季節性のインフルエンザが猛威をふるう2月が近づいてきました。加えて今年は、昨年から続く新型インフルエンザの影響も大きく懸念されています。
そんな中、インフルエンザの本格的な流行を前に、厚生労働省の国民健康づくり運動「健康日本21」を支援する「健康日本21推進フォーラム」(理事長:高久史麿・自治医科大学学長)は、過去1年間にインフルエンザにかかったことのある男女500人を対象とした調査を実施しました。
熱や咳などの症状が出た場合、医療機関に行くまでの時間を聞いたところ、「12から24時間以内」と答えた人が40.8%、次いで「24から48時間以内」(24.4%)、「12時間以内」(20.2%)でした。

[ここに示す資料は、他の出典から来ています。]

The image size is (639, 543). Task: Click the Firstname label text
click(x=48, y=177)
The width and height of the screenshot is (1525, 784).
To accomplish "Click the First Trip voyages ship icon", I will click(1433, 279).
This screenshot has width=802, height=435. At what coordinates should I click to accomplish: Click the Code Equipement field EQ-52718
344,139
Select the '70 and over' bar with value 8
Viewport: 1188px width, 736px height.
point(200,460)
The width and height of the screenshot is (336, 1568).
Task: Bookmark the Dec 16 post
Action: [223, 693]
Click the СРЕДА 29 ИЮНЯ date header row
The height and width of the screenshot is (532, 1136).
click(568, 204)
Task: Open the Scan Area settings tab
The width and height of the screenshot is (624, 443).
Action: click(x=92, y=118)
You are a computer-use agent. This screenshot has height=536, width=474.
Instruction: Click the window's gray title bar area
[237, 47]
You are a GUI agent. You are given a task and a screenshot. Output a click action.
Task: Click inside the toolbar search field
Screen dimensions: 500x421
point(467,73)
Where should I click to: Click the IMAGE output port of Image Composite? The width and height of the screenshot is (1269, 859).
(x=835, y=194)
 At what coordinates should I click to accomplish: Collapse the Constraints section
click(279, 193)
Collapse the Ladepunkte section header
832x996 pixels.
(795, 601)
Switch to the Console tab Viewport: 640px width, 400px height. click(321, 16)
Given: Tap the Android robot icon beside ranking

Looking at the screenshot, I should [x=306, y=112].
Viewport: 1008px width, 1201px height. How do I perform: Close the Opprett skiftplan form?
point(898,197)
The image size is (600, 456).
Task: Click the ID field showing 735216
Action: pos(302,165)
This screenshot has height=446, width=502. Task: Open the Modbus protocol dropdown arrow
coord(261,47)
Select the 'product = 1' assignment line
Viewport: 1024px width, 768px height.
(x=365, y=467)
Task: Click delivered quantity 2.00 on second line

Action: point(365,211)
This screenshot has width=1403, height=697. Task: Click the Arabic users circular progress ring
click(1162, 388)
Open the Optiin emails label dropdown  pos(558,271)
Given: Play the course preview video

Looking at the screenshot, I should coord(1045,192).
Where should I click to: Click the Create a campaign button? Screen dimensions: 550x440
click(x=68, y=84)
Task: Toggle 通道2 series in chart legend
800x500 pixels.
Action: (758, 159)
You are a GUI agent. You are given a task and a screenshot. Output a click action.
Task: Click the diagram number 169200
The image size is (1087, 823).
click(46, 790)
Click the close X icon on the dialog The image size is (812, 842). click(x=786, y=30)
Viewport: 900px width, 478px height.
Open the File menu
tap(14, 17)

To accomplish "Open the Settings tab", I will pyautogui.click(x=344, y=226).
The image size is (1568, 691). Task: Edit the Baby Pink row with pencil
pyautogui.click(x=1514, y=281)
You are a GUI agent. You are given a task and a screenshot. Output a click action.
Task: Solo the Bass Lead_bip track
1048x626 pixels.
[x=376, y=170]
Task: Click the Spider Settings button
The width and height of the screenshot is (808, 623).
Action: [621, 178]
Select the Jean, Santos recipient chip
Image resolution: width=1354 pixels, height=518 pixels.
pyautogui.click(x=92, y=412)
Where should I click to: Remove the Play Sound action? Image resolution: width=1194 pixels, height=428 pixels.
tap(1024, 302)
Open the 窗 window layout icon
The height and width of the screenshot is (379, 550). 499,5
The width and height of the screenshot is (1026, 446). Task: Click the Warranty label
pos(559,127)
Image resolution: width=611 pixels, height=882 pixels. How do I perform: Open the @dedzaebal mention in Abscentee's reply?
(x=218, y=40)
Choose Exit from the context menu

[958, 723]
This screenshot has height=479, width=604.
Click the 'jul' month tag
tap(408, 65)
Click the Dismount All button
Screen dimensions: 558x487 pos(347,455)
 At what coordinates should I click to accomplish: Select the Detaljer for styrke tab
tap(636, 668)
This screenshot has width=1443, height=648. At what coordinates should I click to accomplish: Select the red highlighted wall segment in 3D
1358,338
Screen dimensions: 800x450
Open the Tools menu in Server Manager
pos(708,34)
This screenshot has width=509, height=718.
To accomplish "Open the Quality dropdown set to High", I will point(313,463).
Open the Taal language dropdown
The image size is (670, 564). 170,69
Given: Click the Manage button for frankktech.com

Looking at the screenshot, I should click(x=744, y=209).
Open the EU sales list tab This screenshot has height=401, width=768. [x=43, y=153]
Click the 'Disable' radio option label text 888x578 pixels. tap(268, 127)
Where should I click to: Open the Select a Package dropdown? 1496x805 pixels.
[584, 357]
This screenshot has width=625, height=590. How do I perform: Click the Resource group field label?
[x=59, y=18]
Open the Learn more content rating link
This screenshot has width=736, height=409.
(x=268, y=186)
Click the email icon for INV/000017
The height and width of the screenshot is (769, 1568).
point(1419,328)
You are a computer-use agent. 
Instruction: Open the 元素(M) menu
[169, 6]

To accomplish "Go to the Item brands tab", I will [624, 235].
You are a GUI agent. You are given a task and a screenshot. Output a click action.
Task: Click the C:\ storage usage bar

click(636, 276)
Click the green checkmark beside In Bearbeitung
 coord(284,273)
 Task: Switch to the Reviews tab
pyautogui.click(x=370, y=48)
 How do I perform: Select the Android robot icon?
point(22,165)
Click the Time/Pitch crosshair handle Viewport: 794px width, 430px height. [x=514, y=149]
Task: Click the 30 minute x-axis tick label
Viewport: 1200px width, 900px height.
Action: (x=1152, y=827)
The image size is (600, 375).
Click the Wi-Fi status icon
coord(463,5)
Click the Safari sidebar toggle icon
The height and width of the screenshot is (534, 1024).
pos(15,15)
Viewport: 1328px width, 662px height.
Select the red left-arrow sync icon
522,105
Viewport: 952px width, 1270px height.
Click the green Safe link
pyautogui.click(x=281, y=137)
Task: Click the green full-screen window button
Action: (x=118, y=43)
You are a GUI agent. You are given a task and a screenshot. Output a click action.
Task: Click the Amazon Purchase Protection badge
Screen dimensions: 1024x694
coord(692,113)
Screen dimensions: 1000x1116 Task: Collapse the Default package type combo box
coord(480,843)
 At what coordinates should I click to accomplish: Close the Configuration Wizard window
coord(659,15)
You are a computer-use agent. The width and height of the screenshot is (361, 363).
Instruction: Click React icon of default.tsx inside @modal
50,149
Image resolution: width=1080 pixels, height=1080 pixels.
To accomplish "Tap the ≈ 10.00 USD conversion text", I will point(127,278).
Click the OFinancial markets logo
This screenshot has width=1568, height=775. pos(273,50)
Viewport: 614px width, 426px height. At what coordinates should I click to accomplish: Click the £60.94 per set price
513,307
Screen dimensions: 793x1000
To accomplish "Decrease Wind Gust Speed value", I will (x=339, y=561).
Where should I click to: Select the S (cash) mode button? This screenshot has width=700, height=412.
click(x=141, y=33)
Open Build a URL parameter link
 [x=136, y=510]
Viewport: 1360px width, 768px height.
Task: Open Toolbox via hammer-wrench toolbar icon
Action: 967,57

この結果から、8割以上の人が抗インフルエンザ薬の効果が得られやすいとされている48時間(2日)以内に医療機関を受診していることがわかりました。
処方された薬について聞いたところ、「タミフル」(61.6%)、「リレンザ」(17.6%)、「覚えていない」(18.2%)となり、インフルエンザと診断された多くの人が、タミフルを処方されていました。性・年齢別に見ると、女性の方がリレンザを処方されていること、男性の50から60歳代の28.0%がどんな薬かを把握していないことが目立ちました。

資料:健康日本21推進フォーラムより
「タミフル」「リレンザ」それぞれの処方薬についても聞いています。
タミフルは、5日間飲み続ける必要があるということを知らなかった人は29.5%に上りました。また、5日分飲みきった人が80.8%だったが、19.2%の人はきちんと飲んでいない(飲み残している)実態も明らかになりました。
リレンザは、服薬方法が吸入式であることからか55.0%の人が「きちんと吸えているかどうか不安になる」と回答しました。また、22.4%の人が「吸入器の扱いが複雑で使いにくい」としています。
調査結果のまとめでは、中原英臣(新渡戸文化学園短期大学学長/健康日本21推進フォーラム理事)は、薬の飲み残しは医療費の無駄につながるとし、服薬指導のより一層の充実を図ることが必要としています。